_PAGE_
Guest post via Gold Silver Worlds.

People tend to forget quickly and fail to learn from history. As George Bernard Shaw once said : “What we learn from history is that  people don’t learn from history.” So it’s worth one’s time to look back to the past and learn what others before us learnt sometimes the hard way.

As far as Gold’s role in our monetary system is concerned, the most recent learnings and insights come from “the Bretton Woods period”. Apart from being a nice resort in the mountains, Bretton Woodsstands for the agreements that created a new world monetary system in 1944. Courtesy of Scott Minerd, chief investment officer of Guggenheim Partners, who wrote the short but very powerful paper (bottom of this article), full of insights from monetary history. The learnings should be used by all of us, including our economic and political leaders.

_SUPPLIED INFORMATION_

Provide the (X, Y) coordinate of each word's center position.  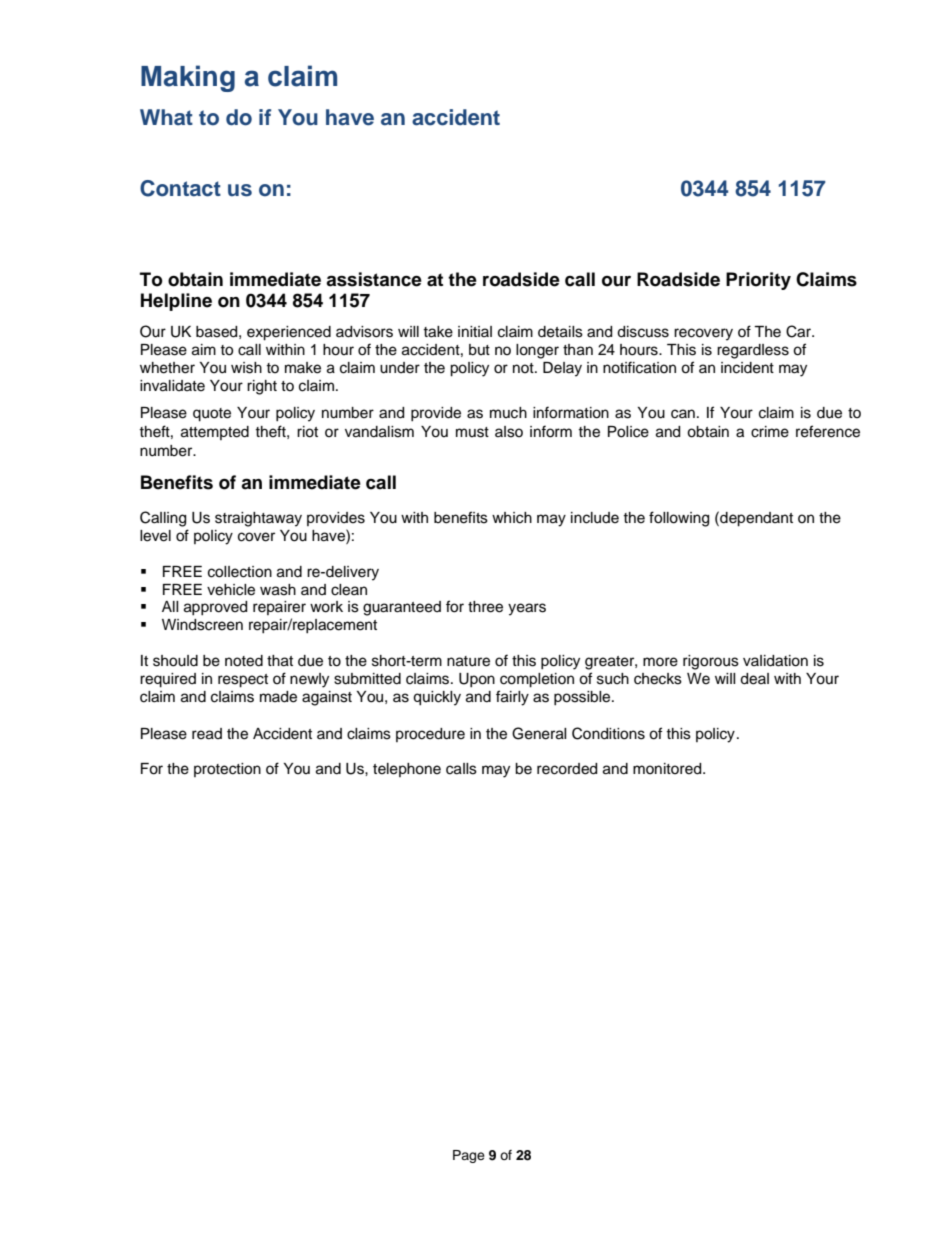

_PROBLEM TO SOLVE_
Reproduce word for word the portion of the guest post on gold and the Bretton Woods period that opens with the words containing "People tend to" and closes with "the hard way.".

_EXERCISE RESULT_
People tend to forget quickly and fail to learn from history. As George Bernard Shaw once said : “What we learn from history is that  people don’t learn from history.” So it’s worth one’s time to look back to the past and learn what others before us learnt sometimes the hard way.